***** Exercise material

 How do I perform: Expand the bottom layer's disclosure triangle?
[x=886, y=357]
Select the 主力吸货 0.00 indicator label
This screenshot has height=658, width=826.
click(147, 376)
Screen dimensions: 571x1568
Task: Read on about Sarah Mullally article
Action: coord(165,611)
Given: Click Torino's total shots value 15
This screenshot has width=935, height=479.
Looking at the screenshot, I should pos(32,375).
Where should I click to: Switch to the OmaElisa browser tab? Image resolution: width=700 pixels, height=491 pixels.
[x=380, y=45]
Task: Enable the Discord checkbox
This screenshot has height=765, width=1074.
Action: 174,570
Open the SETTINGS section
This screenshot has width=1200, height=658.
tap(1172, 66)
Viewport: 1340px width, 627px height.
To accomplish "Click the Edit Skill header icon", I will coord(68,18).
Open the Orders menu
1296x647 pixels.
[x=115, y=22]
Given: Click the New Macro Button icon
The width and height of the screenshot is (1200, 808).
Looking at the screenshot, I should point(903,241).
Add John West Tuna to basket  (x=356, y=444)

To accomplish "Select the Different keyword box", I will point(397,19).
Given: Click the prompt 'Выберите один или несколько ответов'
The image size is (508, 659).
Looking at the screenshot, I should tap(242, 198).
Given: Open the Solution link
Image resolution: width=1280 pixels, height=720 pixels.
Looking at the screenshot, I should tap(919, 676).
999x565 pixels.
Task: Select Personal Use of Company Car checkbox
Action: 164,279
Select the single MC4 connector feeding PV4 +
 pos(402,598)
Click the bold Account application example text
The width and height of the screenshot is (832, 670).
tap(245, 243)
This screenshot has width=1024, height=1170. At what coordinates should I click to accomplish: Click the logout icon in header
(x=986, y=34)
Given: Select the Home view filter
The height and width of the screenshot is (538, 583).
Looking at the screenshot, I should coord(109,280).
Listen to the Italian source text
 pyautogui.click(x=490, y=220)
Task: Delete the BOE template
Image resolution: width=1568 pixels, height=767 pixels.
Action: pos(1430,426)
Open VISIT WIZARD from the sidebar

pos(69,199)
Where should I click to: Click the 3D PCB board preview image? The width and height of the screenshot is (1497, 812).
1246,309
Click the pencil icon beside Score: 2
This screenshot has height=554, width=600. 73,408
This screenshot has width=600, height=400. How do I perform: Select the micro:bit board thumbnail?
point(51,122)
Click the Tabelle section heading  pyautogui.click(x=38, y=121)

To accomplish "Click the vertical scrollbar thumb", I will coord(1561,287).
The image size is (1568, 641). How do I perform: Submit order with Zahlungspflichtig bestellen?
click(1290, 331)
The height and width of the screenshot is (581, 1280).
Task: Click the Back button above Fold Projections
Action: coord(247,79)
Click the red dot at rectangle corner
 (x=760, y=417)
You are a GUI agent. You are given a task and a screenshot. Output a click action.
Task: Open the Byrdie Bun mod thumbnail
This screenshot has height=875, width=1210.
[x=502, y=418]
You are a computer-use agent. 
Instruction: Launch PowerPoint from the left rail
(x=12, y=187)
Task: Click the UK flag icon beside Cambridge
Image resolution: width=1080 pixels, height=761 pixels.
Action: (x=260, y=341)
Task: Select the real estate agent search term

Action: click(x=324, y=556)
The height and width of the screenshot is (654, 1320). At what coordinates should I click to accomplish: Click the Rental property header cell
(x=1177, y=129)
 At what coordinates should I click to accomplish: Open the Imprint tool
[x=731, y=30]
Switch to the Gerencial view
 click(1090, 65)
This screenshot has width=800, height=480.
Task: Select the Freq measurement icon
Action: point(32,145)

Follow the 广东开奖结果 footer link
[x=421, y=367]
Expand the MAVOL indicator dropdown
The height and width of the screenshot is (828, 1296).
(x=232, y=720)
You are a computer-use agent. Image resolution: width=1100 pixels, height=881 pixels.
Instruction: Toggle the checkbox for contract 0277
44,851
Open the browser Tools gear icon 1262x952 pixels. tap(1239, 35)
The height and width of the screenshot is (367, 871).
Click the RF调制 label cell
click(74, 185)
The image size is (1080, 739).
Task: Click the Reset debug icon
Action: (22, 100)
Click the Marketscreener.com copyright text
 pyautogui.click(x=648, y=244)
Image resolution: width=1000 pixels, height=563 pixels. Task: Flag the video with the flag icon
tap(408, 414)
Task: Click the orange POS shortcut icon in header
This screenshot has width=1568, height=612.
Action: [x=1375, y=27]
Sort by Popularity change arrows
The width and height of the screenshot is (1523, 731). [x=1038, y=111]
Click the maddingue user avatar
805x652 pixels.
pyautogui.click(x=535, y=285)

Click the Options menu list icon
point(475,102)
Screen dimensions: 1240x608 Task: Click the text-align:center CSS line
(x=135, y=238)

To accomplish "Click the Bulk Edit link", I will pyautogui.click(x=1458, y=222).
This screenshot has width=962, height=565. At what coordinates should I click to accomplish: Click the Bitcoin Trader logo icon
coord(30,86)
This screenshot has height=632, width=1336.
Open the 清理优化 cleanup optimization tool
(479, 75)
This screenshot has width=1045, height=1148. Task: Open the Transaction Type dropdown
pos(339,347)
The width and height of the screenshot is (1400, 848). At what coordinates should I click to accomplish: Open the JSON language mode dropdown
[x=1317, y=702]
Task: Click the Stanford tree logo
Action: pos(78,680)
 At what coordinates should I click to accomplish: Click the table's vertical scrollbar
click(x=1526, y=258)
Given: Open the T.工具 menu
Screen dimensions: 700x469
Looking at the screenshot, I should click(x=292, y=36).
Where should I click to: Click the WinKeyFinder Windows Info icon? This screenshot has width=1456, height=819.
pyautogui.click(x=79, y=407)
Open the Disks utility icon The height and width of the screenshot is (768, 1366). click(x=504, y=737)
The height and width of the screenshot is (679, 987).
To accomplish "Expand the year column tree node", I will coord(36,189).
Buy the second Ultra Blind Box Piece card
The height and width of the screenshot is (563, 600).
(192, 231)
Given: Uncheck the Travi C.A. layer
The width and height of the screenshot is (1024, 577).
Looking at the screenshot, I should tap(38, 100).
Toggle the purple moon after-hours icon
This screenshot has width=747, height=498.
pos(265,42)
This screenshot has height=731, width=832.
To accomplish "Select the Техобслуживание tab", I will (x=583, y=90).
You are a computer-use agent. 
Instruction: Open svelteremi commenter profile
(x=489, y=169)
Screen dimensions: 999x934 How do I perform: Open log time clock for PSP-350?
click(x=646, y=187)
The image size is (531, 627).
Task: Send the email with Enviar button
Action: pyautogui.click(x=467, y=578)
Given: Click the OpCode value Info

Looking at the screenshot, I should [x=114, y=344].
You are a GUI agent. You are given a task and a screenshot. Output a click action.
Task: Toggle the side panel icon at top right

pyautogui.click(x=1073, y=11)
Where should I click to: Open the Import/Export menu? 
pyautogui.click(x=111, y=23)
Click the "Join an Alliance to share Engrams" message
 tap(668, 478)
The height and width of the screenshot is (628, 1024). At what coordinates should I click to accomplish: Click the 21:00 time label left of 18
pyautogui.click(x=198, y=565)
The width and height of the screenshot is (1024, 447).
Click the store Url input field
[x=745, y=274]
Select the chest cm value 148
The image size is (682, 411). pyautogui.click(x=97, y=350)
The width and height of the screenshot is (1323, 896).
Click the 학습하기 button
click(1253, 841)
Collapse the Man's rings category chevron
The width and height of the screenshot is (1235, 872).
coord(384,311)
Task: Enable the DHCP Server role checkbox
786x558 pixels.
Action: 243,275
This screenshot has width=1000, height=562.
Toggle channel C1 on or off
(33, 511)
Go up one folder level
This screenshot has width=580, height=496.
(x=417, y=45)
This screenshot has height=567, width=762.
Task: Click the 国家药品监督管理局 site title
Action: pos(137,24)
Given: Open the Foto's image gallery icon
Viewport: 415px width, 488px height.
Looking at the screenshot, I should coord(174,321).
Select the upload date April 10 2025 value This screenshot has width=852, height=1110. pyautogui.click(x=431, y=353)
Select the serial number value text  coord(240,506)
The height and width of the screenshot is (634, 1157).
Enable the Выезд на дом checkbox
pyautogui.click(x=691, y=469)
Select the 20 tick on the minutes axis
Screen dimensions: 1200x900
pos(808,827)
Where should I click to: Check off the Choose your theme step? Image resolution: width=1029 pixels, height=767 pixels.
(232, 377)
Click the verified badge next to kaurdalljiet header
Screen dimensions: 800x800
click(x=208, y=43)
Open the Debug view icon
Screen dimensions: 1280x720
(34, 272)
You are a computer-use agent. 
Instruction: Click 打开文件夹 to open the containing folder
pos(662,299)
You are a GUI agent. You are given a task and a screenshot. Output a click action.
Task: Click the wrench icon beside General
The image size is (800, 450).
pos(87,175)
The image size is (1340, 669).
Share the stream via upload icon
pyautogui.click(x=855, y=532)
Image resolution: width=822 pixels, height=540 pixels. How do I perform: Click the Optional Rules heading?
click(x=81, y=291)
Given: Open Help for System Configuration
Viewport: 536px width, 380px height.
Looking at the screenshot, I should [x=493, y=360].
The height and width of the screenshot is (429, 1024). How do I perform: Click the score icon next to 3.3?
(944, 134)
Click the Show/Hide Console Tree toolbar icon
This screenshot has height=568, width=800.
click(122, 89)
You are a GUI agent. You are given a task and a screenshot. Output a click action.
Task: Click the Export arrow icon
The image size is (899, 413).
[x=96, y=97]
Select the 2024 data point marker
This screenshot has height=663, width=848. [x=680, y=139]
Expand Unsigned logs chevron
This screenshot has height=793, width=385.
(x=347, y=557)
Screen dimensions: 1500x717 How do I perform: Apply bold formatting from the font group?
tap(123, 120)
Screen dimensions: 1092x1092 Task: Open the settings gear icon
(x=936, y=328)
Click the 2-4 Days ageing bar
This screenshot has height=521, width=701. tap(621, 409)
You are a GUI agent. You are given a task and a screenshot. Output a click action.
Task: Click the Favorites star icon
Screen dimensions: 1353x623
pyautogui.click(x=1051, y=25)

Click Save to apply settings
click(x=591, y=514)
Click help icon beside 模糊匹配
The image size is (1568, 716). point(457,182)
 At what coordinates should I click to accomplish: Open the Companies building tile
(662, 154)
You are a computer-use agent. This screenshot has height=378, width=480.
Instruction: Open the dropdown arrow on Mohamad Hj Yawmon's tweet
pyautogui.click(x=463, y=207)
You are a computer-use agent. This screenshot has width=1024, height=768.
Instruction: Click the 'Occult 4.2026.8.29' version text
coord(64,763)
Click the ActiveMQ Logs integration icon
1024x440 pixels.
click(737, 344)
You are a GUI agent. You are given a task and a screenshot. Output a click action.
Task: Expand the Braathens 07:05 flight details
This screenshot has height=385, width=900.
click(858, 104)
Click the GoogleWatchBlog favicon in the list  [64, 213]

**********

**Task description:** Nothing but the lines from the one with "Instruction: Click the" through the final line of the data above should be output, exactly as written.

**Expected output:**
Instruction: Click the 'Occult 4.2026.8.29' version text
coord(64,763)
Click the ActiveMQ Logs integration icon
1024x440 pixels.
click(737, 344)
You are a GUI agent. You are given a task and a screenshot. Output a click action.
Task: Expand the Braathens 07:05 flight details
This screenshot has height=385, width=900.
click(858, 104)
Click the GoogleWatchBlog favicon in the list  [64, 213]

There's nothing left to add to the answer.